American Bankruptcy Institute
6 II. Executive Summary of Proposed Principles
Chapter 11 works to rehabilitate companies, preserve jobs, and provide value to creditors only if distressed companies and their stakeholders actually use the chapter 11 process to facilitate an in-court or out-of-court resolution of the companys financial distress.4 Chapter 11 in turn needs to offer tools to resolve a debtors financial distress in a cost-effective and efficient manner. To that end, the recommended principles seek to, among other things:
•  Reduce barriers to entry by providing debtors more flexibility in arranging debtor in possession financing, clarifying lenders’ rights in the chapter 11 case, disclosing additional information about the debtor to stakeholders, and providing a true breathing spell at the beginning of the case during which the debtor and its stakeholders can assess the situation
and the restructuring alternatives;
•  Facilitate more timely and efficient diligence, investigation, and resolution of disputed matters through an estate neutral — i.e., an individual that may be appointed depending on the particular needs of the debtor or its stakeholders to assist with certain aspects of the chapter 11 case, as specified in the appointment order;
•  Enhance the debtors restructuring options by eliminating the need for an accepting impaired class of claims to cram down a chapter 11 plan and by formalizing a process to permit the sale of all or substantially all of the debtors assets outside the plan process, while strengthening the protection of creditors’ rights in such situations;
•  Incorporate checks and balances on the rights and remedies of the debtor and of creditors, including through valuation concepts that potentially enhance a debtors liquidity during the case, permit secured creditors to realize the reorganization value of their collateral at the end of the case, and provide value allocation to junior creditors when supported by the reorganization value; and
•  Create an alternative restructuring scheme for small and medium-sized enterprises that would enable such enterprises to utilize chapter 11 and would enable the court to more efficiently oversee the enterprise through a bankruptcy process that incentivizes all parties, including enterprise founders and other equity security holders, to work collectively toward a successful restructuring.

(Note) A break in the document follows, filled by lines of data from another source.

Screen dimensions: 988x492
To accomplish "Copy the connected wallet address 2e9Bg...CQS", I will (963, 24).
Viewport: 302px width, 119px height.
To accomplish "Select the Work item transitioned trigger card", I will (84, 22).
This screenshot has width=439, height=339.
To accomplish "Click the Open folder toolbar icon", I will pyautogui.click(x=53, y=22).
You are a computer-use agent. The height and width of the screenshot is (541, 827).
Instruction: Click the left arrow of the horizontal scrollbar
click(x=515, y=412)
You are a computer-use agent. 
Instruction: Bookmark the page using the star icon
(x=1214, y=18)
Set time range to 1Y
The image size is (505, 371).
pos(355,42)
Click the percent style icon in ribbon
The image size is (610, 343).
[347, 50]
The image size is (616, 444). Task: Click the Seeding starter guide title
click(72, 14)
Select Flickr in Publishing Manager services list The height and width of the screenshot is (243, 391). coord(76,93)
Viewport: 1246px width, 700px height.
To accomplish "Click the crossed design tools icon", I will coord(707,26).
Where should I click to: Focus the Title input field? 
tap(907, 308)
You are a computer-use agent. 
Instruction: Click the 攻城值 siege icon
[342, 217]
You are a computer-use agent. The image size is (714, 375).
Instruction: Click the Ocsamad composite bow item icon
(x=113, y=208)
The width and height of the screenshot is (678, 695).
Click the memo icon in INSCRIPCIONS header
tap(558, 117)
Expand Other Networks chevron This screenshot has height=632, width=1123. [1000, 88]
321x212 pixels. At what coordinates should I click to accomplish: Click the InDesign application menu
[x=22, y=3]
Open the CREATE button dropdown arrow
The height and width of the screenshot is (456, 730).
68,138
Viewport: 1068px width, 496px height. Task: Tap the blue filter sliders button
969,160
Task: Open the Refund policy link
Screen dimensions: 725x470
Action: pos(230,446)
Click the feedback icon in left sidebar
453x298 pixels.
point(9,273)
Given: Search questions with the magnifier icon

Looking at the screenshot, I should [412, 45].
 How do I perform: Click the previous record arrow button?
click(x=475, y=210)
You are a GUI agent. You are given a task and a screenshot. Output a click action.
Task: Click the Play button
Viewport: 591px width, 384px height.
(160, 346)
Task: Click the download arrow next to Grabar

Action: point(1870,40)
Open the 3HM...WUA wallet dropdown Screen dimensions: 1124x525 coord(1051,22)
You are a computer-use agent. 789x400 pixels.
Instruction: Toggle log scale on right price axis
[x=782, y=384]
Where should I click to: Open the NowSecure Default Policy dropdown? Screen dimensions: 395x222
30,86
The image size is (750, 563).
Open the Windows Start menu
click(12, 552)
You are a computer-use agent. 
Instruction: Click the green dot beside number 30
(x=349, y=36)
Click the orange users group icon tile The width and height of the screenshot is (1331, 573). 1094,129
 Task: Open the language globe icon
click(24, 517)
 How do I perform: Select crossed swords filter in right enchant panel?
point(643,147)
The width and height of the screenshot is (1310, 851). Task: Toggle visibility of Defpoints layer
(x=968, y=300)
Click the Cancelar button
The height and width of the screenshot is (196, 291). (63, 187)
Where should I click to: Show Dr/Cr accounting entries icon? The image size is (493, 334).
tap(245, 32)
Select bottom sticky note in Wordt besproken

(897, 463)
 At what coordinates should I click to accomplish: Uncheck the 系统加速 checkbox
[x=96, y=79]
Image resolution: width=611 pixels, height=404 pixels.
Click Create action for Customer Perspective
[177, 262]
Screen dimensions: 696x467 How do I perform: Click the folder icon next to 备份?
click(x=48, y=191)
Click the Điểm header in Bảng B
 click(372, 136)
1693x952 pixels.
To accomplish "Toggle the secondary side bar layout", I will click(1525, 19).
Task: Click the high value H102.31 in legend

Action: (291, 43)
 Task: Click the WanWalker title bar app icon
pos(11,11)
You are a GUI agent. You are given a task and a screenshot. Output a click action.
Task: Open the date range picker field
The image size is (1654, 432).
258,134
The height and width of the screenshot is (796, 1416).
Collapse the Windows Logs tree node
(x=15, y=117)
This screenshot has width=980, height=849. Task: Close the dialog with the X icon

The Report organizes the recommended principles based on the key stages of a chapter 11 case: Commencing the Case; Administering the Case; and Exiting the Case. In addition, the Report proposes a set of principles for Small and Medium-Sized Enterprises. Finally, the Report includes a section on issues related to chapter 11 cases, but not directly tied to the Commissions mission statement or addressed by this Report. This final section discusses, among other things, issues relating to venue and jurisdiction in chapter 11 cases.
4   The utility of the chapter 11 process is important not only for companies that file chapter 11 cases, but also for companies trying to achieve an out-of-court resolution. Distressed companies and their stakeholders frequently consider the federal bankruptcy alternative in deciding whether to pursue or ultimately agree to an out-of-court restructuring plan.